正式な外交関係を維持しているのはバチカン市国ではなくローマ教皇庁である。
現在、教皇庁は 184 の主権国家と外交関係を維持しており、教皇庁が関係を確立した最後の国は、2023年のオマーンとなっている。
一方、前述のように事実上イタリアとの国境管理がされていないことに加え、狭いバチカン市国内では各国が大使館を構えるだけの敷地が現実的に取れないという事情もあり、バチカンと外交関係を有するほとんどの国は国内に大使館を設置せず、ローマの在イタリア大使館がバチカンを兼務している。ただし、イタリアと外交関係を有しない中華民国はその例外としてバチカン国内に大使館を設置している[13]。
日本
日本がバチカンと正式な外交関係を樹立したのは第二次世界大戦中の1942年で、このとき相互に公使館を設置したが、戦後連合国軍の占領下で一旦引き上げて、1952年に再設置した。日本は1958年に駐バチカン日本公使館を大使館に格上げし(バチカン側が駐日ローマ法王庁公使館を大使館に格上げしたのは1966年)[14]現在に至っている。
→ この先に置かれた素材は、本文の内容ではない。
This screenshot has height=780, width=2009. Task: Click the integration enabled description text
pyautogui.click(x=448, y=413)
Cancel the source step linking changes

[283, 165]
日本国大使館(正式名称:在バチカン日本国大使館)は隣国イタリア・ローマにおかれている(なお、バチカンと外交関係を有する国家のうち約100カ国は兼轄であり、常駐の特命全権大使を派遣しているのは、日本を含めて80カ国弱である)。なお、東京都にあるバチカン大使館の正式名称は「ローマ法王庁大使館(イタリア語: Nunzio apostolico in Giappone)」である。
イギリス
イギリスとは、ヘンリー8世の離婚問題、国王至上法によってイギリス国教会が設立されてからローマ教皇がイギリス王を破門するかたちで断絶が続いていた。以来、イギリス国王とローマ教皇は没交渉であったが1914年に交渉が回復した。バチカン市国が建国され、主権国家として外交関係が樹立されたのは1982年のヨハネ・パウロ2世のイギリス司牧の旅以降である。2010年にはベネディクト16世が国賓としてイギリスを訪問。その答礼として2014年にエリザベス2世、エジンバラ公フィリップがバチカンを訪問した。しかしベネディクト16世の頃は、彼の超保守的な思想やカトリック聖職者の性的虐待問題でイギリス国民が、次のフランシスコのときは彼がアルゼンチン出身であること、フォークランド諸島で紛争を抱えるイギリス政府が、態度を硬化させている。
ロシア
前身となるソビエト社会主義共和国連邦とはロシア革命以降外交関係を持っていなかったが、1990年3月15日に外交関係が樹立された。ソ連崩壊後、後継となるロシア連邦ではバチカン市国との外交関係を有していなかったことから、外交関係再設定への動きが進み、2009年12月3日に大統領ドミートリー・メドヴェージェフが、バチカン市国を訪問して教皇ベネディクト16世と会談を行い、国交が樹立された。翌年の2010年には正式に大使が交換されている。ウラジーミル・プーチンは大統領・首相として通算4度バチカンを訪れ、時の教皇と会談している。
キューバ
キューバは1935年に国交を樹立してから、キューバ革命後も関係が継続している。なお、キューバは社会主義者による革命が起きたにも関わらず国交断絶しなかった唯一の社会主義国である[15]。
外交関係の無い国
2011年時点で、バチカンと外交関係が樹立されていない国は16カ国である。主な国家としては、宗教の存在を否定する共産党の一党独裁国家で社会主義国の中華人民共和国、朝鮮民主主義人民共和国(北朝鮮)、ベトナム、ラオスと、イスラム国家のサウジアラビア、アフガニスタン、ソマリア、ブルネイなどがある。ただし同じイスラム国家でも首長国のアラブ首長国連邦や王制のヨルダン、イランなどとは外交関係がある。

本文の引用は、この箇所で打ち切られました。